Libraries are my world. I've been a patron all my life, and for the past nine years I've worked at multiple libraries and archives in and around Detroit. The library as an institution has many roles, but as our country struggles through an economic crisis, I have watched the library where I work evolve into a career and business center, a community gathering place and a bastion for hope.
In the spring of 2007 I got a library internship at the Southfield Public Library, just north of Detroit. Summers at SPL were usually slow, but that year, we experienced a library that hustled and bustled like science-fair project week, midterms or tax season. Yet patrons weren't looking for Mosby's Nursing Drug Reference or 1040 forms. They were coming for information on entrepreneurship and growing their small business.
I interpreted people's interest in our business collection as the first step to pursuing their dreams, but these patrons were not motivated by dreams. They were responding to reality, and they were looking for Plan B. In Michigan, a slew of unfortunate circumstances caused the first rumblings of recession. Rising unemployment was compounded by rampant foreclosures. The auto industry went spiraling, and with it, their suppliers, then neighborhoods. Michigan's deficit grew, budgets were slashed and business slowed. Southfield used to headquarter five Fortune 500 corporations; today only Lear Corp. remains. As the city shed business, it shed tax revenue as well. Department budgets shrank and a hiring freeze permeated the city.

**GOAL 1:** Repeat the part of the library essay starting at "In the spring" and ending at "their small business.".
**GOAL 2:** In the library essay, which company is the only one of the five Fortune 500 corporations once headquartered in Southfield that remains?

**MATERIAL PROVIDED:**
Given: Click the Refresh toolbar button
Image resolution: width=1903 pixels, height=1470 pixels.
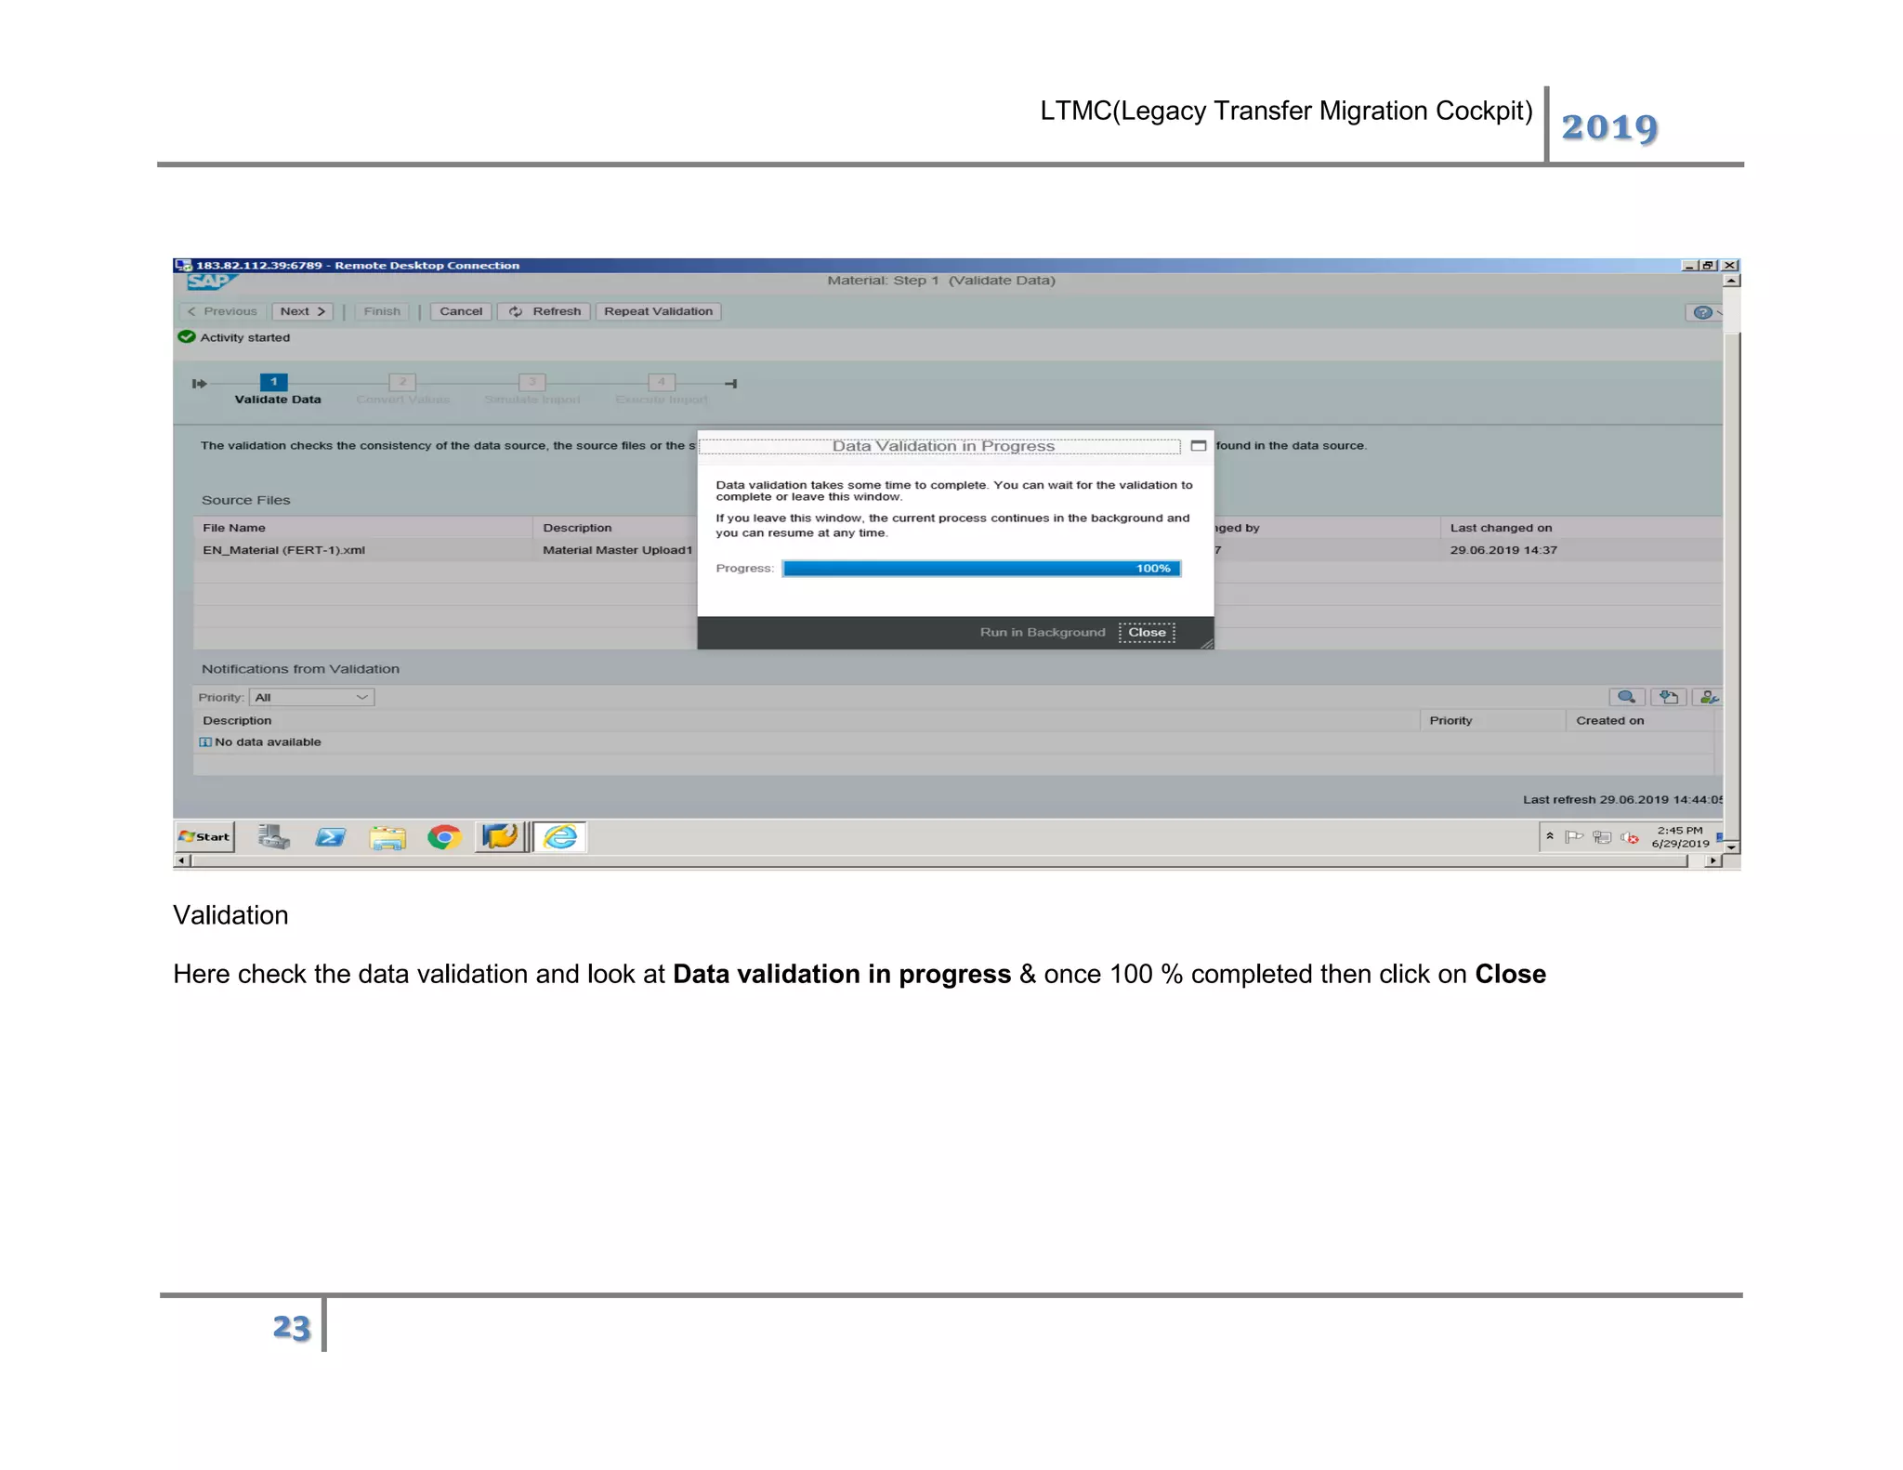Looking at the screenshot, I should click(545, 311).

**EXPECTED ANSWER 1:**
In the spring of 2007 I got a library internship at the Southfield Public Library, just north of Detroit. Summers at SPL were usually slow, but that year, we experienced a library that hustled and bustled like science-fair project week, midterms or tax season. Yet patrons weren't looking for Mosby's Nursing Drug Reference or 1040 forms. They were coming for information on entrepreneurship and growing their small business.

**EXPECTED ANSWER 2:** Lear Corp.